図3は、本実施形態に係る撮影されたディジタル画像信号I1、I2及びI3が表す画像と輝度値最小画像との関係を示す概念図である。この図において、画像I1、I2、I3は、それぞれ、互いに異なるフレームのディジタル画像信号I1、I2及びI3が表す画像である。また、この図の輝度値最小画像は、画像I1、I2、I3から生成された輝度値最小画像である。この輝度値最小画像は、画像I1、I2、I3の黒塗りされた部分(撮影部105が撮像した回転工具103の部分)の画像を重ね合わせた画像になっている。
回転工具103の部分の画像の輝度値は、黒塗りされていない部分の画像(背景画像、いわゆる白画面)の輝度値(ビットの最大値、例えば8ビットの場合は255)よりも低くなる。画像処理部108は、各画素毎のディジタル画像信号I1、I2、I3について、画像信号間で最小となる輝度値を抽出し、抽出した輝度値の画像を生成することで、輝度値最小画像を生成する。なお、輝度値最小画像は、異なる時刻で撮影されたフレームにわたり回転工具103が最も広範に占める領域を表すこととなる。
【0030】
図4は、本実施形態に係る性状変数(メッキ層からの砥粒突き出し量a、台金からの砥粒突き出し量b)を説明するための概念図である。この図において、横軸は図2のz軸、縦軸は図2のy軸である。
図4の上図4(A)において、符号P11を付した画像P11は、画像処理部108が生成した輝度値最小画像Iminを示す。画像P11において、黒塗りされた部分の画像O11は、複数のフレームの回転工具103部分の輝度値が最小となる画像である。
【0031】
図4の下図4(B)は、画像O11に対応する断面図であって、図2の平面Dを断面とする。この図において、画像O11の高さは、台金122、メッキ層123、砥粒124の高さを合わせた高さとなっている。

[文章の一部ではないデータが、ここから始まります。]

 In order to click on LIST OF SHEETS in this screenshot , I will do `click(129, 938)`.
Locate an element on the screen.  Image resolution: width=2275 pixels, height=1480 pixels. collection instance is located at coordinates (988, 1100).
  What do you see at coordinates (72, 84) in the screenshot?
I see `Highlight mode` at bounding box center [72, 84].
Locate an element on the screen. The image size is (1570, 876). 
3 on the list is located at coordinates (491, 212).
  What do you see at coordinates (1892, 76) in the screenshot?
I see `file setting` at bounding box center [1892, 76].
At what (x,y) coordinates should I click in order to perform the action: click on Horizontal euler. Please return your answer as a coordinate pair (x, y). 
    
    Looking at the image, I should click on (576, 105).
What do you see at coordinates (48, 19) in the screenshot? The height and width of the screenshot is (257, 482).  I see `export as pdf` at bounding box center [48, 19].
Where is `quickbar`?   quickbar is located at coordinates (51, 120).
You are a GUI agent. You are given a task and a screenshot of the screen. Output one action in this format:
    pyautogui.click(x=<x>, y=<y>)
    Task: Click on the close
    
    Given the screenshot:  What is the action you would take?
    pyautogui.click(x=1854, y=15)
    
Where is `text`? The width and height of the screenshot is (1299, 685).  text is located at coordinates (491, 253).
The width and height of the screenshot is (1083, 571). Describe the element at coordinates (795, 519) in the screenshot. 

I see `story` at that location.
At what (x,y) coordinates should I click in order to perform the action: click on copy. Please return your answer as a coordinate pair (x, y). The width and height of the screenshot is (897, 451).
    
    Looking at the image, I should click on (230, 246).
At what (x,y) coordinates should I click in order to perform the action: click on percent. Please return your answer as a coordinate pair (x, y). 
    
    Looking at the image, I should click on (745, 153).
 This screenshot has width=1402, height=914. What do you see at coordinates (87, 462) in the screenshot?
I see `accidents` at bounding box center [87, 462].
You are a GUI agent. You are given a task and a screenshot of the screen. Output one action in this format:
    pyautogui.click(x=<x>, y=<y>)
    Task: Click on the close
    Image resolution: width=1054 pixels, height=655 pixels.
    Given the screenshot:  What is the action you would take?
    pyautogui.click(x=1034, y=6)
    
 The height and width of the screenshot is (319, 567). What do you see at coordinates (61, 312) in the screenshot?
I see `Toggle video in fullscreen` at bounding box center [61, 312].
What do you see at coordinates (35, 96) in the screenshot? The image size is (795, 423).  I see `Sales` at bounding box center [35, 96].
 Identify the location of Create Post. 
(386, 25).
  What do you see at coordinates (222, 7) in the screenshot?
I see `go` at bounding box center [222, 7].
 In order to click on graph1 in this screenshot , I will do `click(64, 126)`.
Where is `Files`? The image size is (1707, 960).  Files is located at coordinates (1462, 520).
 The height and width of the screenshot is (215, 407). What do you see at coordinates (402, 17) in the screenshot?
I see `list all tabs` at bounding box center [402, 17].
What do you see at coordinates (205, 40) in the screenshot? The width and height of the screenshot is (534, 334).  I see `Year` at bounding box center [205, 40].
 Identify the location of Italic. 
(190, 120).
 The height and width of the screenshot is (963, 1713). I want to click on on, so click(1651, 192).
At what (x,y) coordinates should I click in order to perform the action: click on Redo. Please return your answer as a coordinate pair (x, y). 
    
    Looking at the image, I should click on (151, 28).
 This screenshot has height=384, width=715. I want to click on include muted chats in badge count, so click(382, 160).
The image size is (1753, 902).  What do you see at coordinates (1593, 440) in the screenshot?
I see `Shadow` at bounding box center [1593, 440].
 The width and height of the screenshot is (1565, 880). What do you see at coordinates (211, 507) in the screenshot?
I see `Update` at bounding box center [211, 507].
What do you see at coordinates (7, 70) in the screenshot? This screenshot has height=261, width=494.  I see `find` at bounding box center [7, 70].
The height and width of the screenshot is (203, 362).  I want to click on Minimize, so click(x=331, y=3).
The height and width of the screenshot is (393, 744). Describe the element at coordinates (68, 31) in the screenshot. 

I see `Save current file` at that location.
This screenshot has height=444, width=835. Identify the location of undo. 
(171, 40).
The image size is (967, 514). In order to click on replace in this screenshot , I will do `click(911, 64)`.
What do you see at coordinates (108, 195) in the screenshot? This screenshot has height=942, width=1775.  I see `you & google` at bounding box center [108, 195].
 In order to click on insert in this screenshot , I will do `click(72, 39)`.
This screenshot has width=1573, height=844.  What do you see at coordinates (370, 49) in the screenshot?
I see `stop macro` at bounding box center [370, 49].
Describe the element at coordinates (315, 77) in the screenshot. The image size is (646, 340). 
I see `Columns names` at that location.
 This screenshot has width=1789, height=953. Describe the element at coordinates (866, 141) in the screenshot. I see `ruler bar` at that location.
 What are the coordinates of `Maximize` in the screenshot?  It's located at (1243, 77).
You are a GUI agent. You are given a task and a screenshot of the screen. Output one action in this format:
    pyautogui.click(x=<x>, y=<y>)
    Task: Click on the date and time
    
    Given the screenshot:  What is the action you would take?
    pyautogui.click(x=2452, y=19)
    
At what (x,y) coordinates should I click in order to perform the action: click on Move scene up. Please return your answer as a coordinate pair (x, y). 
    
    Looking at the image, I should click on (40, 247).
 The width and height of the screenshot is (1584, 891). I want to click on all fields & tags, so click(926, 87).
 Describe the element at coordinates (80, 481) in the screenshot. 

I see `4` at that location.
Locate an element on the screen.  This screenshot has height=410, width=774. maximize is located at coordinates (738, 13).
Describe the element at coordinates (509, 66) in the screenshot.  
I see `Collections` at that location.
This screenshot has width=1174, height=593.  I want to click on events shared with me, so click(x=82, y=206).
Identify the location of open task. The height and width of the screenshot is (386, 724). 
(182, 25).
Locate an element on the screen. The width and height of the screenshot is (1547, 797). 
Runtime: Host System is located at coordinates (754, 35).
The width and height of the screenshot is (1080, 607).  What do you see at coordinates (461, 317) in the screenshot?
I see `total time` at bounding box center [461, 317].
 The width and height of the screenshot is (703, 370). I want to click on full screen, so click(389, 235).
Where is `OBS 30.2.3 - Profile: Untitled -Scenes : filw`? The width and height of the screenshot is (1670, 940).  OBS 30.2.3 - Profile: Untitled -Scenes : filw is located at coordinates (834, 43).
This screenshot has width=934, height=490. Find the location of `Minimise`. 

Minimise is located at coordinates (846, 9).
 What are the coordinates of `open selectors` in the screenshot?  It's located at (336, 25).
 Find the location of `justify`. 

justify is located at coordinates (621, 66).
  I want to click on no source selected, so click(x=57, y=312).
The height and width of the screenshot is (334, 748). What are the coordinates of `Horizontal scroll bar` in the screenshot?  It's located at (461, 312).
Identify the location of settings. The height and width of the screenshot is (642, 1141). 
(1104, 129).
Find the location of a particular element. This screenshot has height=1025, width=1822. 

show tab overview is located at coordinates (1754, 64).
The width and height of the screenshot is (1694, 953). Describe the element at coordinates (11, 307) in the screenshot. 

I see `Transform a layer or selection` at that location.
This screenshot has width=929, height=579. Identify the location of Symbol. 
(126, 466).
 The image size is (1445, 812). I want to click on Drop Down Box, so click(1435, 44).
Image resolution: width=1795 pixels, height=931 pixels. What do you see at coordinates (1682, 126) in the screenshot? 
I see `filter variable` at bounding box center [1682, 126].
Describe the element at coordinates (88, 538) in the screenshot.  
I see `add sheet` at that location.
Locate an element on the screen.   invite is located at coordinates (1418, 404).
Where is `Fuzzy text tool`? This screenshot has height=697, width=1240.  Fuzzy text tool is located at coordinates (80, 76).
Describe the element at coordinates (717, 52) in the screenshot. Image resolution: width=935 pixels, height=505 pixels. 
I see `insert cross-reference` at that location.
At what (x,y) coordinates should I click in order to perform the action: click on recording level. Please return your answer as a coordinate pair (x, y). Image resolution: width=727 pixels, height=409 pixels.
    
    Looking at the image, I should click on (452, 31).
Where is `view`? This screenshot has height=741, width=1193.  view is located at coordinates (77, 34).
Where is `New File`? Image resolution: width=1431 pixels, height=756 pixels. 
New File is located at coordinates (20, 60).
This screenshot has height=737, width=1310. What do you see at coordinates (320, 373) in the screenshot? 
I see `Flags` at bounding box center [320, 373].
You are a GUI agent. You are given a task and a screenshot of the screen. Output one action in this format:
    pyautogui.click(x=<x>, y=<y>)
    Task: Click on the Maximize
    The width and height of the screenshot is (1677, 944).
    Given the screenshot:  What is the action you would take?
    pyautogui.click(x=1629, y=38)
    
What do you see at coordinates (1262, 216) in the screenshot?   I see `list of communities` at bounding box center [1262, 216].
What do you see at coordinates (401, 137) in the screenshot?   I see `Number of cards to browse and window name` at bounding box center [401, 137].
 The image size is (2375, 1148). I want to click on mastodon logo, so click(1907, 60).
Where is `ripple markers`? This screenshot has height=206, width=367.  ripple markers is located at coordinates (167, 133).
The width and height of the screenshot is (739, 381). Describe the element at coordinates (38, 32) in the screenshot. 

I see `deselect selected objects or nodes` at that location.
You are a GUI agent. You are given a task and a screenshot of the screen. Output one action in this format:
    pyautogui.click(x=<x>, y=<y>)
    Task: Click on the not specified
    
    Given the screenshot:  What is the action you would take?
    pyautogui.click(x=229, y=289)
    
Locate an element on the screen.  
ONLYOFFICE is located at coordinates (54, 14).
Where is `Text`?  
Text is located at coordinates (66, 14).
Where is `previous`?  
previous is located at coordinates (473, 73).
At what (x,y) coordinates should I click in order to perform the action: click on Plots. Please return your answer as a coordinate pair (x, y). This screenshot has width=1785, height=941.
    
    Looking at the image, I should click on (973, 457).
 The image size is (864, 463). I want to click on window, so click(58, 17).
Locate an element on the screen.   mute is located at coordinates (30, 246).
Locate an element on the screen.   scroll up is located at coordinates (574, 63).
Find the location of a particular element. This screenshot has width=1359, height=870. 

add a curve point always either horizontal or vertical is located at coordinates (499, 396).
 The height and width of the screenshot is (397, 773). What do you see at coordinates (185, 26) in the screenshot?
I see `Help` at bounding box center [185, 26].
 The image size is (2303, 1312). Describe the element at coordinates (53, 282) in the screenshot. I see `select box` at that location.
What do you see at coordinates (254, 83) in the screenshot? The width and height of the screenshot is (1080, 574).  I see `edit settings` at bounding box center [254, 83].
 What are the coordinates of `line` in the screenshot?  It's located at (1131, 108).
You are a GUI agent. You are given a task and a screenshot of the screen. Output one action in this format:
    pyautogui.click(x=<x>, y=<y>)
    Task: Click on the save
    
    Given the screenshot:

図4の下図4(B)において、符号a、bを付した高さは、それぞれ、メッキ層からの砥粒突き出し量 a、台金からの砥粒突き出し量bを表す。メッキ層からの砥粒突き出し量aは、輝度値最小画像における物体の高さ(図2のy軸方向を高さという。以下、同じ)からメッキ層123表面の高さを差し引いた値である。台金からの砥粒突き出し量 b は、輝度値最小画像Iminにおける物体の高さから台金122表面の高さを差し引いた値である。
性状算出部110は、以下のようにして、メッキ層からの砥粒突き出し量a及び台金からの砥粒突き出し量bを算出する。
【0032】
<メッキ層からの砥粒突き出し量aの算出処理>
図5は、本実施形態に係る輝度値最小画像、メッキ画像、及び差分画像の関係を示す概念図である。この図の各画像において、横軸は図2のz軸、縦軸は図2のy軸である。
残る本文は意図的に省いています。